1995年初出 羽生生純
エンターブレインビームコミックス
多分作者、初の長編作品だと思うんですが、これがもう相当狂ってます。
冒頭、 ボケて巨大化した婆さんが村を壊しながら進軍。
なんだこれ、気の触れた円谷プロかよ、なんの絵なんだよ、と思いきや、主人公はそれを取材する鬱病もどきの新聞記者。
不条理な現象や怪異をぶっこわれた新聞記者がお笑い混じりに滅茶苦茶する感じで各話進んでいくのかな、と最初は思ったんですが、そういう方向に行く、と見せかけて、ストーリーは何故かどんどん主人公の内面を掘り下げていく展開に。
新聞社のスポンサーらしき頭のおかしい老夫婦が途中でキーパーソンとして登場したりもして、もうね、なにをやろうとしているのかまるで予断を許さないんですね。
なんだかキャラとしての太宰治が荒唐無稽でシュールなSFのぬかるみに足をとられて七転八倒してるのを見ているかのよう、とでもいいますか。
一体どこをどうひねればこんな八方破れなプロットが浮かんでくるんだ、と。
で、やっぱり凄かったのは太宰も巨大化した婆さんも老夫婦も全部取りこぼすことなく収束し、最後にきちんと着地点を用意して見せたことでしょうね。

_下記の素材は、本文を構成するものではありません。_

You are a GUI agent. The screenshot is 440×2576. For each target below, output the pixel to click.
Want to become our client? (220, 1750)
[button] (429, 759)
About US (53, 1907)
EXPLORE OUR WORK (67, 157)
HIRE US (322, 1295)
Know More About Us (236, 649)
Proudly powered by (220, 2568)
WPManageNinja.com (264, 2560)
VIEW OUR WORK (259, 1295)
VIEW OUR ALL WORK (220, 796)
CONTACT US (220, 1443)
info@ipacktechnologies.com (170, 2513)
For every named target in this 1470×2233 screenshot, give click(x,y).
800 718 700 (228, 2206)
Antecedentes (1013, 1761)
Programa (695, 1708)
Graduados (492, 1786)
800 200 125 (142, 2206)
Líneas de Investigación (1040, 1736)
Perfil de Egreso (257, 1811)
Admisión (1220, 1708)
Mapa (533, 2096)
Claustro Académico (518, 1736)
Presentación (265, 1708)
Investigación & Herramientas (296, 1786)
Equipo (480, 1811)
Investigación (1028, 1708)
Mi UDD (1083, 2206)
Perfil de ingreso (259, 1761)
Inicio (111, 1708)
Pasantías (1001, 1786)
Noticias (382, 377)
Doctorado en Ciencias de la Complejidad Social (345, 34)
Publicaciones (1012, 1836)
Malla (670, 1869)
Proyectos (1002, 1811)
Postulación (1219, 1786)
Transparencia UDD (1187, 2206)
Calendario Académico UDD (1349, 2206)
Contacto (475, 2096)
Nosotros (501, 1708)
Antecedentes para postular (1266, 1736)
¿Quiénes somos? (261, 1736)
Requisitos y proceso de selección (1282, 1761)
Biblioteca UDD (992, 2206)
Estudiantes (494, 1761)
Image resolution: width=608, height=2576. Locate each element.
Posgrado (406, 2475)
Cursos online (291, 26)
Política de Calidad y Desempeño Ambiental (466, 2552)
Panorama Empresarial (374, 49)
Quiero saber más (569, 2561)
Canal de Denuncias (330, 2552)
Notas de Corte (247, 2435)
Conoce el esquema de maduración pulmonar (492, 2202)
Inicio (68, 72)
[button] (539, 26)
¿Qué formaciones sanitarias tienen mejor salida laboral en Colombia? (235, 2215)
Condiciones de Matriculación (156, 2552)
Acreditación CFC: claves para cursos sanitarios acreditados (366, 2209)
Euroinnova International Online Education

誰がこんな場所に物語を落としこむと想像しただろう、と私は思った。
野放図きわまりなくデタラメなんだけど、どこかひどく神妙にシリアスな質感があって。
なんでこんなマンガで「むくわれぬがゆえの救い」に思いを馳せねばならんのか、と私はあっけにとられましたね。
怪作です。
怪作ですが、これを物語として成立させた力業を私は評価したい。
現実を突き抜け、その向こう側を見せてくれる作者ならではの記念碑的作品といっていいんじゃないでしょうか。